About 14.6 percent of active-duty military personnel are women. It's a racially diverse force, and many current service members have never lived in a world where women were not recruited, promoted or deployed just as easily as men.
The Women in Military Service for America Memorial marked its 15th anniversary Saturday, and those who birthed and nurtured it looked with pride on the progress of their descendants and expressed satisfaction with the recognition that the memorial has brought.
"Having this memorial has made a tremendous difference in the lives of veterans and service members," said retired Air Force Brig. Gen. Wilma L. Vaught, who has been the memorial's driving force for 28 years. "It means there's a place in the nation's capital that paid tribute to their service. . . . It's more than a memorial. It is an opportunity to tell the story of servicewomen individually and collectively."
It took 13 years of planning and construction, but "I always felt it was the right time, and if we didn't get it done then, it wouldn't get done," Vaught said in an interview.
The $21.5 million memorial, part of the main gateway to Arlington National Cemetery, draws about 150,000 visitors a year. The most difficult part was fundraising, and the $3 million for annual operating costs is still a struggle to raise, Vaught said.
But a sunny Saturday afternoon was not the time to talk money, with the folding chairs full of retired officers and the U.S. Army Old Guard Fife and Drum Corps playing patriotic tunes. The day was about stories of overcoming barriers and the rewards of military life.
"I think of all the years we served and all the roles we played," said retired Army Lt.
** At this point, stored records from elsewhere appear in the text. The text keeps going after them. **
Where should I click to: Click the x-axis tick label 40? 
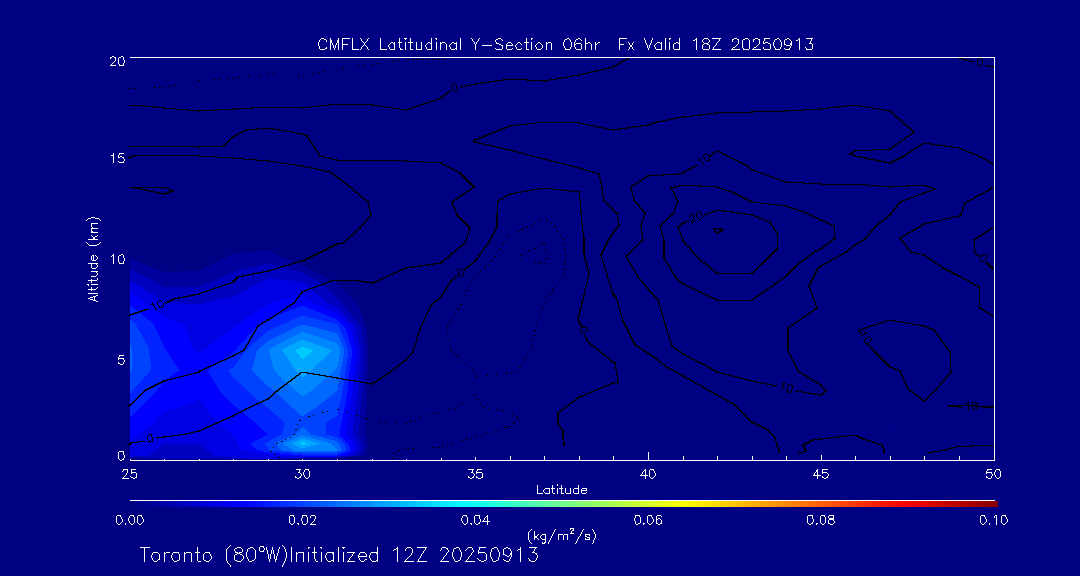(647, 472)
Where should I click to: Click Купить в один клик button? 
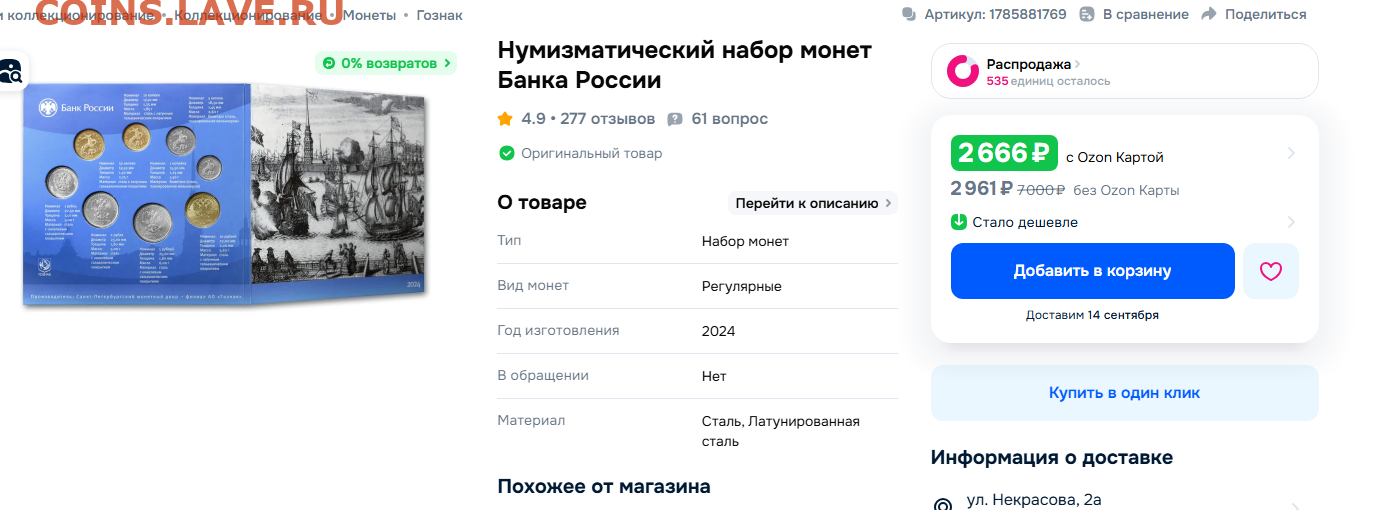coord(1124,393)
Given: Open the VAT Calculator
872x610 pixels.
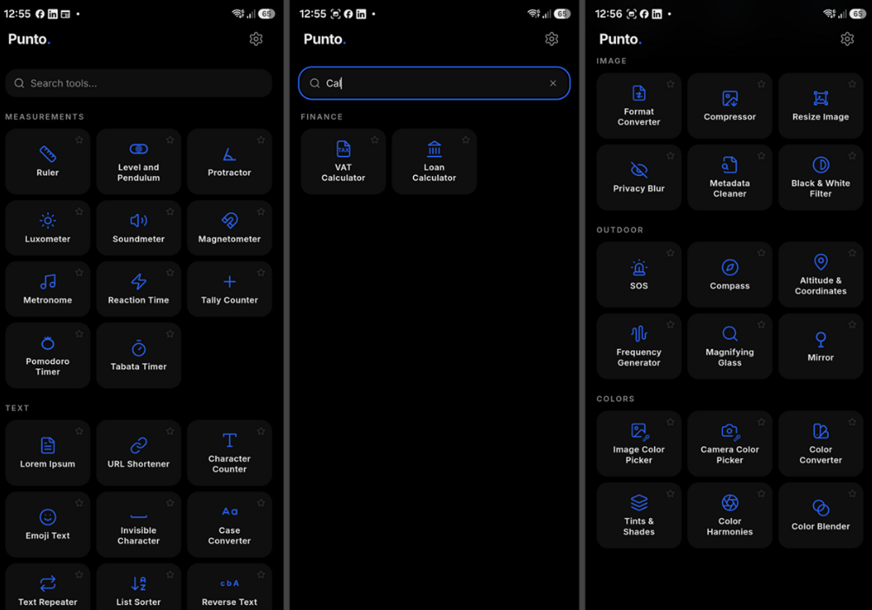Looking at the screenshot, I should click(343, 162).
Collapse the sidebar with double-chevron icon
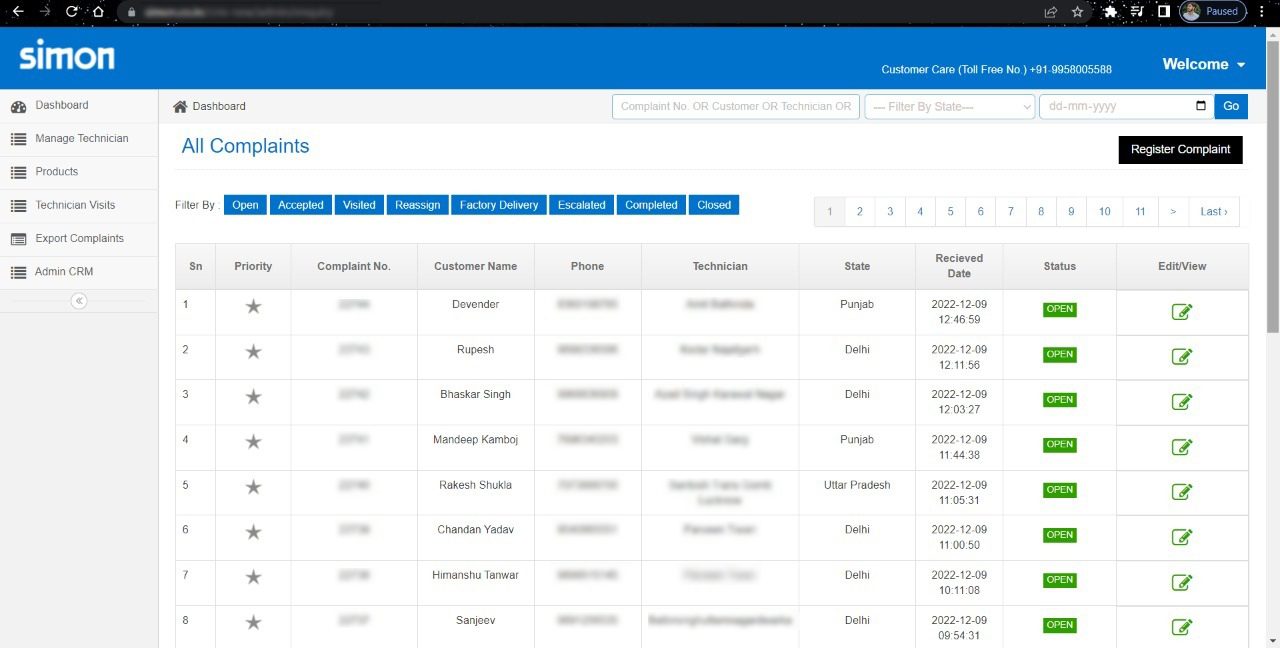 [79, 301]

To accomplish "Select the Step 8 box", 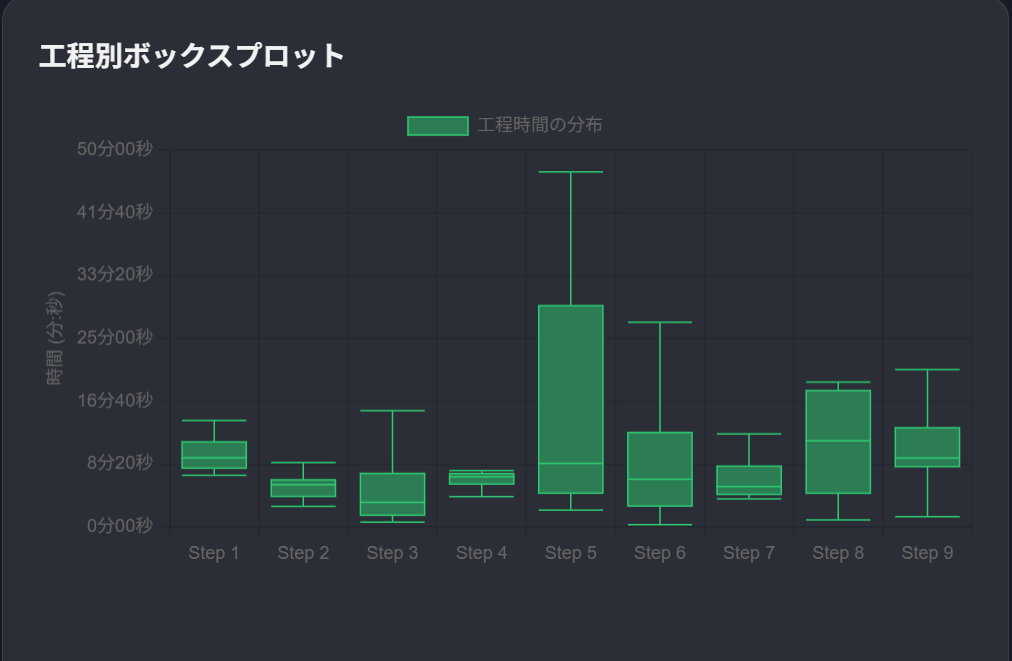I will tap(837, 441).
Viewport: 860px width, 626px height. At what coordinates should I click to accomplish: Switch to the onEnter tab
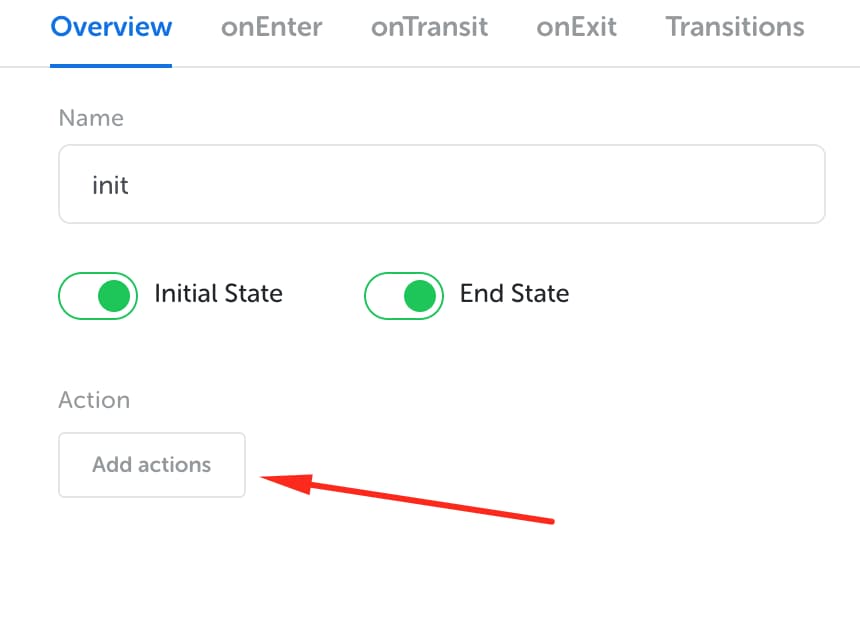point(271,27)

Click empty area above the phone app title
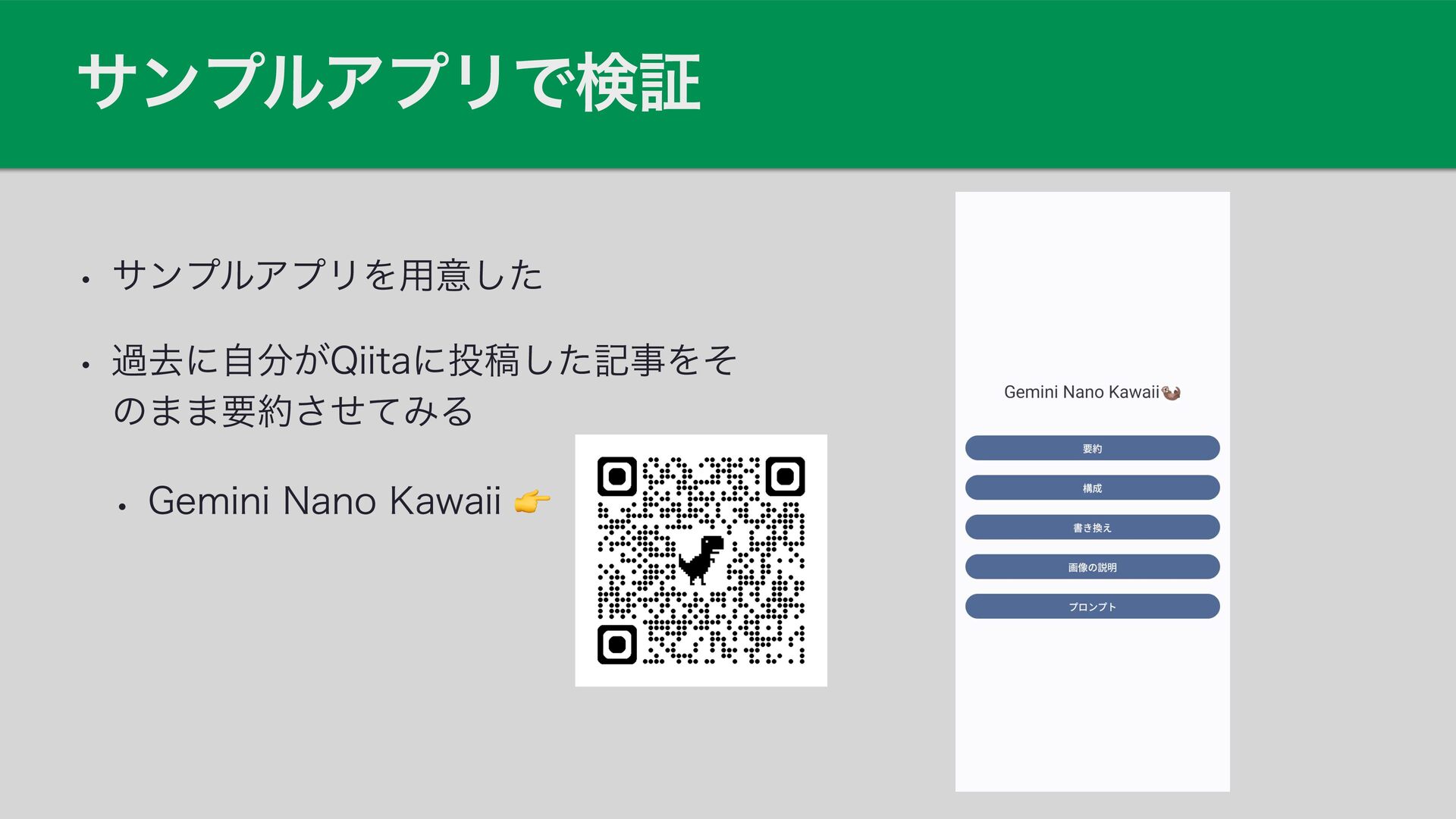point(1092,288)
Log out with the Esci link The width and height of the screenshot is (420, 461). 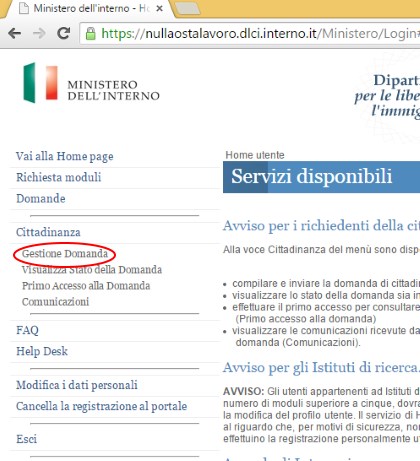pos(26,439)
Col. Julie Jefferson, who called the dedication ceremony 15 years ago "probably the greatest day of my life" aside from her wedding day and the days her children were born.
"There was not always the same recognition that women played in the military," Jefferson said.
Louise Whalon, who joined the Army Nurse Corps within days of the bombing of Pearl Harbor and retired after 25 years, said she felt that "it was my duty to go because I thought maybe all the Army nurses were old and they needed some young women to help. That's the story I told my mother and dad."
Air Force Col. Deanna Violette said she knew at age 10 that she wanted to be a military pilot, and she became one. When she and her husband decided to start a family, she broke another barrier: "Showing up pregnant at the door of an Army brigade commander and telling him I was his new Air Force liaison was challenging for both of us," she said.
"[The memorial] recognizes the service of women who have served everywhere, in war and peace," including in drug interdictions and refugee rescue operations, said Jessica L. Wright, assistant defense secretary for Reserve Affairs and an Army National Guard veteran. "Women have served every time our nation has called."